H: limit of a sequence $(1+1/\sqrt 2+\dots+1/\sqrt n)/\sqrt n$ - need a review of my solution $$\eqalign{ & {a_n} = {1 \over {\sqrt n }}(1 + {1 \over {\sqrt 2 }} + ... + {1 \over {\sqrt n }}) \cr & = {1 \over {\sqrt n }} + {1 \over {\sqrt n \sqrt 2 }} + ...{1 \over n} \cr} $$ Now, it's easy to see the sequence is bounded by $({1 \over {\sqrt n }},{1 \over n})$ In addition, you can see the sequence is monotonically decreasing. so, I can say the limit is the infimum of the series which is ${1 \over n}$ and the limit of ${1 \over n}$ is 0. in conclusion, $\mathop {\lim }\limits_{n \to \infty } {a_n} = 0$ AI: Note that $$ a_n\geq\frac1{\sqrt n}\,\left(\frac1{\sqrt n}+\cdots+\frac1{\sqrt n}\right)=\frac1{\sqrt n}\, \frac n{\sqrt n}=1. $$ Actually, $$ a_n\geq\frac1{\sqrt n}\,\int_1^{n}\,\frac{dt}{t^{1/2}}=2-\frac{2}{\sqrt n}. $$ And you can get an estimate the other way by $$ a_n\leq\frac1{\sqrt n}\,\int_1^{n+1}\,\frac{dt}{t^{1/2}}=\frac{2\sqrt{n+1}-2}{\sqrt n} $$ So $\lim_na_n=2$.
H: Question on proof of weak compactness of $L^p$ Suppose $L^q(X,\mu)$ is separable (i.e. admits a countable dense subset). I wish to prove that every sequence $\{f_n\}$ in $L^p$ that satisfies $\sup_n \\|f_n\\|_p < \infty$ has a weakly convergent subsequence, i.e. a subsequence $f_{n_k}$ and $f \in L^p(X,\mu)$ such that for every $g \in L^q(X,\mu)$ we have $$\int f_{n_k}g \to \int fg.$$ My attempt: Let $\{x_n\}$ be a countable dense subset of $L^q(X,\mu)$. By Holder's inequality we know that $\int f_nx_1$ is a bounded sequence of real numbers and hence we can find a subsequence $f_n^1$ such that $\int f_n^1 x_1$ converges to a real number $a_1$. Now again we find that $ \int f_n^1 x_2 $ is a bounded sequence of real numbers and so there is a subsequence $ \{f_n^2\} \subseteq \{f_n^1\} $ for which $\int f_n^2 x_2$ converges to a real number $a_2$. Continuing this process and taking the diagonal $f_k^k$ we see that given any $x_n$, $$\lim_{k \to \infty} \int f_k^k x_n= a_n.$$ Also, we may get a linear functional on all of $L^q(X,\mu)$ by setting $$l(x) = \lim_{k \to \infty} \int f_k^k x.$$ My question is: Why is this well-defined, namely why does $\lim_{k \to \infty} \int f_k^k x$ exist?
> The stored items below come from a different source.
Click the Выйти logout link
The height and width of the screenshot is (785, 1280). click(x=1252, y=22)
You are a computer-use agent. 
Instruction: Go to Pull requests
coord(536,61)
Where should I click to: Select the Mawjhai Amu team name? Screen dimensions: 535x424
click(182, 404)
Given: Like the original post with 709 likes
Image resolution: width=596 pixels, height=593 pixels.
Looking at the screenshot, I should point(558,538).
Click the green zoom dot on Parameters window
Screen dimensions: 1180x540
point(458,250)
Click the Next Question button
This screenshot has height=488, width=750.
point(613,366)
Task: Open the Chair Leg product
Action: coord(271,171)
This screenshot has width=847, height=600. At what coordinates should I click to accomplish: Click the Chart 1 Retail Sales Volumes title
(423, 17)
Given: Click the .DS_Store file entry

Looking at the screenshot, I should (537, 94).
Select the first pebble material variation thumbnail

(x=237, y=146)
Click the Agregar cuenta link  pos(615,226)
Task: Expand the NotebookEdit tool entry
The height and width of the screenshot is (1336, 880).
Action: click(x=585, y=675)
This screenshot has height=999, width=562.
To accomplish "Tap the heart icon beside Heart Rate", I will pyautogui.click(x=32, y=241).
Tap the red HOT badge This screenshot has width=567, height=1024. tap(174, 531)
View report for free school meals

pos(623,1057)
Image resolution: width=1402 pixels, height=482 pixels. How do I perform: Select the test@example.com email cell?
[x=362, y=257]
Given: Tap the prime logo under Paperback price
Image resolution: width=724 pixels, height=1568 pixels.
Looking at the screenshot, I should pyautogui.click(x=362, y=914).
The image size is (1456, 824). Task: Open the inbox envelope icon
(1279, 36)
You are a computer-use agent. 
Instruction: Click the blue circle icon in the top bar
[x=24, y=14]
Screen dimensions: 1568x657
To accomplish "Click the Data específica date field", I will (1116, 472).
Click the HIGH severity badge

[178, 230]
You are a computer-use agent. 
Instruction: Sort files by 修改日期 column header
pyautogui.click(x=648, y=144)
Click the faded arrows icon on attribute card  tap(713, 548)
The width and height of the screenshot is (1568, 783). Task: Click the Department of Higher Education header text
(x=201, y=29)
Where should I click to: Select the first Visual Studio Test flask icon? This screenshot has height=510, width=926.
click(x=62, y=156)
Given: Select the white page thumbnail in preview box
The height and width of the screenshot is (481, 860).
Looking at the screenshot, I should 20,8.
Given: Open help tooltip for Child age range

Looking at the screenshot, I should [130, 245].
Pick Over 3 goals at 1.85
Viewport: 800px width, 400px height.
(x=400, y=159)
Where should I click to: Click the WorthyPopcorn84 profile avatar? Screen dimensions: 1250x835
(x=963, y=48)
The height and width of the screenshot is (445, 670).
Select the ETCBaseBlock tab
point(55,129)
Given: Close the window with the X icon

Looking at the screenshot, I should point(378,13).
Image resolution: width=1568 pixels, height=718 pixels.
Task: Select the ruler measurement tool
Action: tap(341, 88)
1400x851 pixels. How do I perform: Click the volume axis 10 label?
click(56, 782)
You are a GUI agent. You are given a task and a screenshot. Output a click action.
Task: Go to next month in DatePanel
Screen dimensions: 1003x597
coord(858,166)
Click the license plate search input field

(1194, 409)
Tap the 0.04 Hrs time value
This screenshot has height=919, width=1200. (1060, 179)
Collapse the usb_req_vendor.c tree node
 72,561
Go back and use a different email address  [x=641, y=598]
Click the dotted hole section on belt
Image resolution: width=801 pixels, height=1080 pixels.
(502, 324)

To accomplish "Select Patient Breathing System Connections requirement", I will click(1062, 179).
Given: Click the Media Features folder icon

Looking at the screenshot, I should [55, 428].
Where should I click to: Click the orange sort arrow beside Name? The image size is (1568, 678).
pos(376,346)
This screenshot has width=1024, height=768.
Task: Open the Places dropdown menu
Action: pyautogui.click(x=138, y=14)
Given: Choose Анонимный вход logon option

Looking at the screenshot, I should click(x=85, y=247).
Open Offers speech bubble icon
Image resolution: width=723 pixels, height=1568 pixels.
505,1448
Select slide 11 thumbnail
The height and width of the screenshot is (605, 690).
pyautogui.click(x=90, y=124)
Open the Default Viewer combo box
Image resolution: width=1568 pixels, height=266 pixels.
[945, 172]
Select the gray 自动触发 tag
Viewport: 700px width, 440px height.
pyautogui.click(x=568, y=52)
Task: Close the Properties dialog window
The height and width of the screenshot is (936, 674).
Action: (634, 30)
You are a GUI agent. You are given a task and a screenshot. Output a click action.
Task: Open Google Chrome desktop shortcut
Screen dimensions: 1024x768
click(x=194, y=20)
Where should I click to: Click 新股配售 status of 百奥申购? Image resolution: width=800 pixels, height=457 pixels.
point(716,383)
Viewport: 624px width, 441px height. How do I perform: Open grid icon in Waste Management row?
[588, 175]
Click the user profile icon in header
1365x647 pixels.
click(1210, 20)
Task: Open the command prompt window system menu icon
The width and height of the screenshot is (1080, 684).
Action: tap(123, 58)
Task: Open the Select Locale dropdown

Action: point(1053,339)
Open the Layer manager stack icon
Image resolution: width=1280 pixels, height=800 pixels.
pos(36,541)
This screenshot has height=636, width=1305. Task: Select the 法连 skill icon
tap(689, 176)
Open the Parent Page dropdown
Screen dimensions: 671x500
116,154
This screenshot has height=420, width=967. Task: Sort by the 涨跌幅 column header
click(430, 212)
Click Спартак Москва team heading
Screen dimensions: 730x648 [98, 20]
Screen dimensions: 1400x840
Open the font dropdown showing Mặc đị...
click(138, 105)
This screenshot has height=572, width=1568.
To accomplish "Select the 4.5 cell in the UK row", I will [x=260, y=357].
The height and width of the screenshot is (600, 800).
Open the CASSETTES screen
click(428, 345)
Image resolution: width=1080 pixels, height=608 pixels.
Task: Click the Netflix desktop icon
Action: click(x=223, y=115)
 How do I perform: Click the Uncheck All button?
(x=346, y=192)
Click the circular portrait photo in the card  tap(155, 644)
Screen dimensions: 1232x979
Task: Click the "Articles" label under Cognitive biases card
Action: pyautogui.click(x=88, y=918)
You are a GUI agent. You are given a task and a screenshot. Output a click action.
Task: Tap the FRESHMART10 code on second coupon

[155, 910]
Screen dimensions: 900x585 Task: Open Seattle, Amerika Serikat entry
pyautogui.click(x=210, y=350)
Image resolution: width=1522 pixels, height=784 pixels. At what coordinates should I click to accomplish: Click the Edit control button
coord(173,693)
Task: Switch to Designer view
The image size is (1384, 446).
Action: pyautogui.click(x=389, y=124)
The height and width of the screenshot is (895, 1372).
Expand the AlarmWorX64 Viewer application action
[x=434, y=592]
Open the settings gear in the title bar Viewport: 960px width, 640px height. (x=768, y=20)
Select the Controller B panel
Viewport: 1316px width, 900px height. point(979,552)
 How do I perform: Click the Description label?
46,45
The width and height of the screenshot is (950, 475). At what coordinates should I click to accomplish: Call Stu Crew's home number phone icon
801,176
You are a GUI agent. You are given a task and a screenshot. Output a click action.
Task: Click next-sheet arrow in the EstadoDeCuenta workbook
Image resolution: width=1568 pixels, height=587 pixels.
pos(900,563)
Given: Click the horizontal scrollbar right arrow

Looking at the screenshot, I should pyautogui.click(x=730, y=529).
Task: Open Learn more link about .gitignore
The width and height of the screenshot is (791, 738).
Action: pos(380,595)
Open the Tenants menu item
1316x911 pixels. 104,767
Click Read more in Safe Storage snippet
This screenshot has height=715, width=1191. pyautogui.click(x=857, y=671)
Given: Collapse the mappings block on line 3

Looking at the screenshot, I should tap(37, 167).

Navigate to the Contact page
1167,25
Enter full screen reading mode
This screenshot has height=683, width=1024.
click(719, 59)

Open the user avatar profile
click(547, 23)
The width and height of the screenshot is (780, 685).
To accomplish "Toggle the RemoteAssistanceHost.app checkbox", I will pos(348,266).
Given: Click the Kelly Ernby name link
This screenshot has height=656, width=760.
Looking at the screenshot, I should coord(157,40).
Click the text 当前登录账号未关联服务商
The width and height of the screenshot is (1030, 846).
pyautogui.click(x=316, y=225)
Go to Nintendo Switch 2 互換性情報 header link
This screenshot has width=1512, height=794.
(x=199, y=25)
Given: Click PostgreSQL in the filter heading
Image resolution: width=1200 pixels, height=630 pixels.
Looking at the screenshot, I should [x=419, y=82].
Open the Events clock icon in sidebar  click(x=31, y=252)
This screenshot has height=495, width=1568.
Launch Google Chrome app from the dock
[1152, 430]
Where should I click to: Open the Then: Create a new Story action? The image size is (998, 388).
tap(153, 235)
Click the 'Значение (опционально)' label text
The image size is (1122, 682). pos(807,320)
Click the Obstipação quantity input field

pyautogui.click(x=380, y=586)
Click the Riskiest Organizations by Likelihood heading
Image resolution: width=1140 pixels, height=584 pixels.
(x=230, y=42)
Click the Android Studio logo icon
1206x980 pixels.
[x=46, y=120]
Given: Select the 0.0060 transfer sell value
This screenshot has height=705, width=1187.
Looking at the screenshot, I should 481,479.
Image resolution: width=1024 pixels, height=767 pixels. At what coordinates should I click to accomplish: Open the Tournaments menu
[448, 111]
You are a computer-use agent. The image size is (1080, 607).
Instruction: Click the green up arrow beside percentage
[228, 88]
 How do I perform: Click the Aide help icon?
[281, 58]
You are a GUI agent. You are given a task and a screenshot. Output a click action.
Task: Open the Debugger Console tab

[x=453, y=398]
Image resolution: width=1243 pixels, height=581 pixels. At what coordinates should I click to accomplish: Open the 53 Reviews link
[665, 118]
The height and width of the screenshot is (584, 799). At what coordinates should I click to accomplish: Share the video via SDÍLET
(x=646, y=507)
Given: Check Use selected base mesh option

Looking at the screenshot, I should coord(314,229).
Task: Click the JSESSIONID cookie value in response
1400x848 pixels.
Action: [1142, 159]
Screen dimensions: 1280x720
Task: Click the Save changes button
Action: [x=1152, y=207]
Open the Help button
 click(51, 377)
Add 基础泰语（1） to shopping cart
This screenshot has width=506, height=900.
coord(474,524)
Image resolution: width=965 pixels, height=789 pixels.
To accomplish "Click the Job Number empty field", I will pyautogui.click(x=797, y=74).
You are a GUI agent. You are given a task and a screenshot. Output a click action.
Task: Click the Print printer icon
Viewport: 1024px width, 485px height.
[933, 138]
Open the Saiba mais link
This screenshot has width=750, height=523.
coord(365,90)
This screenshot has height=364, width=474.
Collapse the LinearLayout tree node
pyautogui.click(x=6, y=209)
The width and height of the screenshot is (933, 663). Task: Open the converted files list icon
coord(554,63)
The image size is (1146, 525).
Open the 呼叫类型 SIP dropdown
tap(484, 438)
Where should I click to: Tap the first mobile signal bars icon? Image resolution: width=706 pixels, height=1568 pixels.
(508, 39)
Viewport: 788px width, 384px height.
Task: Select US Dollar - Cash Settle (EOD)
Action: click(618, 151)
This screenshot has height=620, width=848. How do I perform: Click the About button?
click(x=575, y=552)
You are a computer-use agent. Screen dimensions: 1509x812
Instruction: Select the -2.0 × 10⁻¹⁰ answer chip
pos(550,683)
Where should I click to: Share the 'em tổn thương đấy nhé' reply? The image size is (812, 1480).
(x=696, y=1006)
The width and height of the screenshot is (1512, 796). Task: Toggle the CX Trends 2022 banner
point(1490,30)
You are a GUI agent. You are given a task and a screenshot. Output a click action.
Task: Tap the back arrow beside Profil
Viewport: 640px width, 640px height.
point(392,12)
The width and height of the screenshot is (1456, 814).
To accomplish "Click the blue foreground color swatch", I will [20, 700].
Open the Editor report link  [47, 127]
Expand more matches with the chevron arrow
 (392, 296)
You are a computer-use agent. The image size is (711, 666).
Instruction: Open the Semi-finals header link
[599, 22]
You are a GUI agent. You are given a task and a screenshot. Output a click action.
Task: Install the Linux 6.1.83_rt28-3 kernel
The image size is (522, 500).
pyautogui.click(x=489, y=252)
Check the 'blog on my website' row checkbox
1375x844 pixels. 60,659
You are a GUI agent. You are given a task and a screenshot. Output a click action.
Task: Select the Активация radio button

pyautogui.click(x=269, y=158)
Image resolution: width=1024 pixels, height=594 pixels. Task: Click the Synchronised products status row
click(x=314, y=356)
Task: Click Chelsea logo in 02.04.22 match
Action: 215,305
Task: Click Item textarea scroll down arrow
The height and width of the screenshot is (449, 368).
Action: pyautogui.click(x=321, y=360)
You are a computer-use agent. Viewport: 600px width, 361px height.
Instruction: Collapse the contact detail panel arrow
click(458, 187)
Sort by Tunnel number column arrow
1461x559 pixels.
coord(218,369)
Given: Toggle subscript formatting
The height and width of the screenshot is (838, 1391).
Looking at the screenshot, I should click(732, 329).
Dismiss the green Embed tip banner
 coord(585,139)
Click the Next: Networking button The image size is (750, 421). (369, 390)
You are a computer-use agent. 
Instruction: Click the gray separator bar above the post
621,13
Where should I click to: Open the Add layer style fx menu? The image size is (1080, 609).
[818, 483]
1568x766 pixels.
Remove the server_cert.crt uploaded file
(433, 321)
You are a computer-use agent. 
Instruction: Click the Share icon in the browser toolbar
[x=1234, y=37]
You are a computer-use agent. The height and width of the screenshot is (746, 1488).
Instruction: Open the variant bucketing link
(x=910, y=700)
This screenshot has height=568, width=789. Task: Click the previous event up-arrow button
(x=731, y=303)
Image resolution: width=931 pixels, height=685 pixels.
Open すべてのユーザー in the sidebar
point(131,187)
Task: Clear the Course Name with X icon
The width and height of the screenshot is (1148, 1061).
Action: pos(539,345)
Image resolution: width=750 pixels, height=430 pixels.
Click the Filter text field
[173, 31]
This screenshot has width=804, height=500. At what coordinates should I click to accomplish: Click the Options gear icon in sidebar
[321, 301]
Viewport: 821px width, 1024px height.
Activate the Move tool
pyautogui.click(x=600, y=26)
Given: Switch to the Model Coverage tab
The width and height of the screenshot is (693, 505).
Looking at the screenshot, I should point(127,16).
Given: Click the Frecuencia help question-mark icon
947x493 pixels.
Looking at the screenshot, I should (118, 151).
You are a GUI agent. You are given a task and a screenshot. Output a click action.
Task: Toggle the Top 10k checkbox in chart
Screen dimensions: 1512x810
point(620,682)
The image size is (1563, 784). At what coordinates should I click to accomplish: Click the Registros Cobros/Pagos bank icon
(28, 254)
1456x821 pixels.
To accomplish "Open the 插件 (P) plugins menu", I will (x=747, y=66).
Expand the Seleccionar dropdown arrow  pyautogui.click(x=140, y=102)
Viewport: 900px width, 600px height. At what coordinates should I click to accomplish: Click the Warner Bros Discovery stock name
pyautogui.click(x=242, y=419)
If we know it does then the UBP gives that $l$ is bounded and so the weak limit $f$ is furnished from the proof that the dual of $L^q$ is $L^p$. AI: Assume first that $x_n$ is a Cauchy sequence in $L^q$. Note that $$\left\|\int f_k^kx_n-\int f_k^kx_m\right\|\leq\int\|f_k^k\|\|x_n-x_m\|\leq \\|f_k^k\\|_p\\|x_n-x_m\\|_q\tag{1}$$ Because $f_k^k$ is bounded in $L^p$, we conclude that the convergence in $(1)$ is uniformly in $k$ (so we can change the order of limits). Moreover, we also conclude from $(1)$ that $\lim_{n\to\infty} a_n=a$ for some $a\in\mathbb{R}$. Therefore $$\lim_{k\to\infty}\lim_{n\to\infty}\int f_k^k x_n=\lim_{n\to\infty}\lim_{k\to\infty}\int f_k^k x_n=\lim_{n\to\infty }a_n=a$$
H: Numerical range of a matrix contains the convex hull of the eigenvalues. I am stuck with the following question. Question: Let $A \in \mathbb{C}^{m \times m}$ be arbitrary. Let $W(A)$ be the numerical range i.e. the set of all Rayleigh quotients of $A$ corresponding to a all nonzero vectors $x \in \mathbb{C}^m$. Show that $W(A)$ contains the convex hull of the eigenvalues of $A$. Progress: We can write $W(A) = \{ x^TAx : \\| x \\| = 1 \}$. If $(\lambda_i, q_i)$ is an eigenpair of $A$, we know that the Rayleigh quotient is $r(q_i) = \frac{q_i^TAq_i}{q_i^Tq_i} = \lambda_i$. It is enough to show that every convex combination $\alpha_1\lambda_1 + \alpha_2\lambda_2 \in W(A)$ (i.e. $\alpha_1 + \alpha_2 = 1$). Because $A \in \mathbb{C}^{m \times m}$ we don't have an orthogonal basis of eigenvectors. Since we can, I thought it would be helpfull to choose $\\| q_i \\| = 1$. I tried taking $x = \sqrt{\alpha_1}q_1 + \sqrt{\alpha_2}q_2$, then $$ r(x) = \frac{\alpha_1\lambda_1 + \alpha_2\lambda_2 + \sqrt{\alpha_1\alpha_2}(\lambda_1 + \lambda_2)q_1^Tq_2}{\\| \text{norm} \\|^2}, $$ but then the problem with the $q$'s not being orthogonal arises. Can somebody help me solve this problem? AI: The numerical range $W(A)$ is convex. This is a non-trivial fact, as far as I know, so maybe you are supposed to use this fact and not prove it.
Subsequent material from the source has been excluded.